Literals and Metacharacters
If you've seen a regular expression before and thought it looked
like alien space-algebra, it does, but have no fear - you'll be
fluent in alien space-algebra in no time! To make the most of the
power of regex, you need to be familiar with a few classifications
of characters. Literals are normal text characters and can
include whitespace (tabs, spaces, newlines, etc.). Unless modified
by a metacharacter, a literal will match itself on a one-for-one
basis. Metacharacters' power lies in how they are arranged
and interpreted as wildcards.
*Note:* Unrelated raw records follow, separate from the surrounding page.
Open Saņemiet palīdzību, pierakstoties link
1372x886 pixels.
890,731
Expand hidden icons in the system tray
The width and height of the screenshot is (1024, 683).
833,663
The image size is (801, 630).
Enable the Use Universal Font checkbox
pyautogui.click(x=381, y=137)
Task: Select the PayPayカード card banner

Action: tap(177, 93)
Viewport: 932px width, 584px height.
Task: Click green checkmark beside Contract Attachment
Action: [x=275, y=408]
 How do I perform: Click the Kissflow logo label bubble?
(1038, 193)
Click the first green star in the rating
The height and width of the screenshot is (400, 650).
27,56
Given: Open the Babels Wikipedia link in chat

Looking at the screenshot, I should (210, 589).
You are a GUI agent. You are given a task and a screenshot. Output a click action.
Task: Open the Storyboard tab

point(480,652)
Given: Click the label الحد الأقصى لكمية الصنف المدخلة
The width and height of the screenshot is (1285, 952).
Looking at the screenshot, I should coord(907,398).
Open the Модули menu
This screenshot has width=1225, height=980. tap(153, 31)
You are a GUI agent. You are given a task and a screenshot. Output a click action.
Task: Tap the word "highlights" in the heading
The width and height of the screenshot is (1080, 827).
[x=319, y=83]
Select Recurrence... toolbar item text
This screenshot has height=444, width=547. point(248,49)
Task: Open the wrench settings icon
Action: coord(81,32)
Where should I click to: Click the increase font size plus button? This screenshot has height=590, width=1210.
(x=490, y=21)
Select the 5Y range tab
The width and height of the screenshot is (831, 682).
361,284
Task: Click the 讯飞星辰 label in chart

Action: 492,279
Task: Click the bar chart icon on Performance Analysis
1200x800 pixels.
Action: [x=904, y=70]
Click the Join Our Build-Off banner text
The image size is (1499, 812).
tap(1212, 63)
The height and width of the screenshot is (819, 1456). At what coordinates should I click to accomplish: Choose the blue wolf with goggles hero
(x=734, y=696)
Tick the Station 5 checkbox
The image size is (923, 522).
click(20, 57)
Metacharacters can be escaped with a
backslash (\) to find instances of themselves, for instance, if you
need to find a caret (^) or a backslash, as well as used in nested
groups or other combinations.
Below is a list of some metacharacters and character classes for
a quick glance - each will be explained in further detail with
examples. Keep in mind that a "match" can be as simple as a single
character or as complex as a sequence of literals and metacharacters
in nested and compounded combinations.
| Metacharacter |
Match |
| \ |
the escape character - used to find an instance of a
metacharacter like a period, brackets, etc. |
| . (period) |
match any character except newline |
| x |
match any instance of x |
| ^x |
match any character except x |
| [x] |
match any instance of x in the bracketed range - [abxyz]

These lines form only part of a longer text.